- [EXCERPT PROVIDED]:
>>>
Jim was born in Toledo, Ohio and spent his working life teaching and doing research in environmental science. Since retiring in 1990 he turned his writing to storytelling, theater, and auto-biography. He has produced two audio tapes of original stories.

Diana was born in Cleveland, Ohio, studied anthropology, and worked as a counselor for victims of domestic violence. She has pursued music and theater throughout her life. She released two recordings of her songs in the 1990's.

Diana and Jim sing in the Bristol Federated Church choir and with Wellspring, an Addison County Hospice service group. In February they appeared at the Town Hall Theater in Middlebury in Jim’s play, "Henry and Emily, The Muses in Massachusetts", an imagined encounter between Emily Dickinson and Henry David Thoreau. This summer they collaborated with other Bristol thespians in a production of Oscar Wilde’s "The Importance of Being Earnest", and more recently appeared in the Bristol talent show/fundraiser for flood relief


Community Discussion of Health Care in Vermont—November 5

A Community Discussion of Health Care for Vermonters will be held at 4:00 PM on Saturday, November 5, 2011 at the Ripton Community Church. Vermont’s new Health Care Reform Law (Act 48), which Governor Shumlin signed on May 26, 2011, creates a blueprint for the nation’s first single-payer system. A diversified group of panelists, all with firsthand knowledge of the current health care system, will describe how these laws will reform and improve health care for Vermonters.
<<<
- [GIVEN INFORMATION]:
>>>
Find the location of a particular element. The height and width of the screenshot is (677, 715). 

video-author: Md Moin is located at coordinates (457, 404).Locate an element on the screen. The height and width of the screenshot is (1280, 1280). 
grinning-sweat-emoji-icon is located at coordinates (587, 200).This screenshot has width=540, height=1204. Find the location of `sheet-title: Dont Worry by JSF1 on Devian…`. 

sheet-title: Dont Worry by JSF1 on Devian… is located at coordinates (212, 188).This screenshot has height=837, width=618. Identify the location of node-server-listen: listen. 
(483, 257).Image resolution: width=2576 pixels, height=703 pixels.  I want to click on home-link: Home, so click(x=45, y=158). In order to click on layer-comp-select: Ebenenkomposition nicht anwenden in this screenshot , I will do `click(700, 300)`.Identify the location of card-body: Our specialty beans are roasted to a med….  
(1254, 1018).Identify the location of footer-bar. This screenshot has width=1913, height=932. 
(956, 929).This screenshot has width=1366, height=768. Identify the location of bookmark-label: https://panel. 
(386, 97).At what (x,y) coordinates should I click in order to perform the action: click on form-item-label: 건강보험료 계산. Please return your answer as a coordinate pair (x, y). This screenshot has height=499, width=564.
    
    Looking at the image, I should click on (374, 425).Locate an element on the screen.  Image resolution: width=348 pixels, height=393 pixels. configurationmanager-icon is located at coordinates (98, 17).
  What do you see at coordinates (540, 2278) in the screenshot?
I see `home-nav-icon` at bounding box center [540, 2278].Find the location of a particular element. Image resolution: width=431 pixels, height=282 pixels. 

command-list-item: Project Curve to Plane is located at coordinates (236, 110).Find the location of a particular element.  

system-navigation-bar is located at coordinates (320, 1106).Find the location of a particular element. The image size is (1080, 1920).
<<<
- [TASKS TO COMPLETE]:
1 > Write out the part of the excerpt from "Community Discussion of Health Care in" to "care for Vermonters.".
2 > Answer these questions using the excerpt:
(a) In what city was Jim born?
(b) What subject did Diana study?
(c) Where will the Community Discussion of Health Care for Vermonters take place?
3 > Summarize the excerpt in two sentences.
The entries bear no relation to the excerpt.

- [TASK-BY-TASK SOLUTIONS]:
1 >
Community Discussion of Health Care in Vermont—November 5

A Community Discussion of Health Care for Vermonters will be held at 4:00 PM on Saturday, November 5, 2011 at the Ripton Community Church. Vermont’s new Health Care Reform Law (Act 48), which Governor Shumlin signed on May 26, 2011, creates a blueprint for the nation’s first single-payer system. A diversified group of panelists, all with firsthand knowledge of the current health care system, will describe how these laws will reform and improve health care for Vermonters.

2 >
(a) Toledo, Ohio
(b) Anthropology
(c) The Ripton Community Church

3 > Jim, a retired environmental science teacher and researcher, and Diana, a musician and former counselor for victims of domestic violence, sing in the Bristol Federated Church choir and with Wellspring and have appeared together in local theater productions. A community discussion of how Vermont's new Health Care Reform Law (Act 48) will reform health care for Vermonters will be held at 4:00 PM on November 5, 2011, at the Ripton Community Church.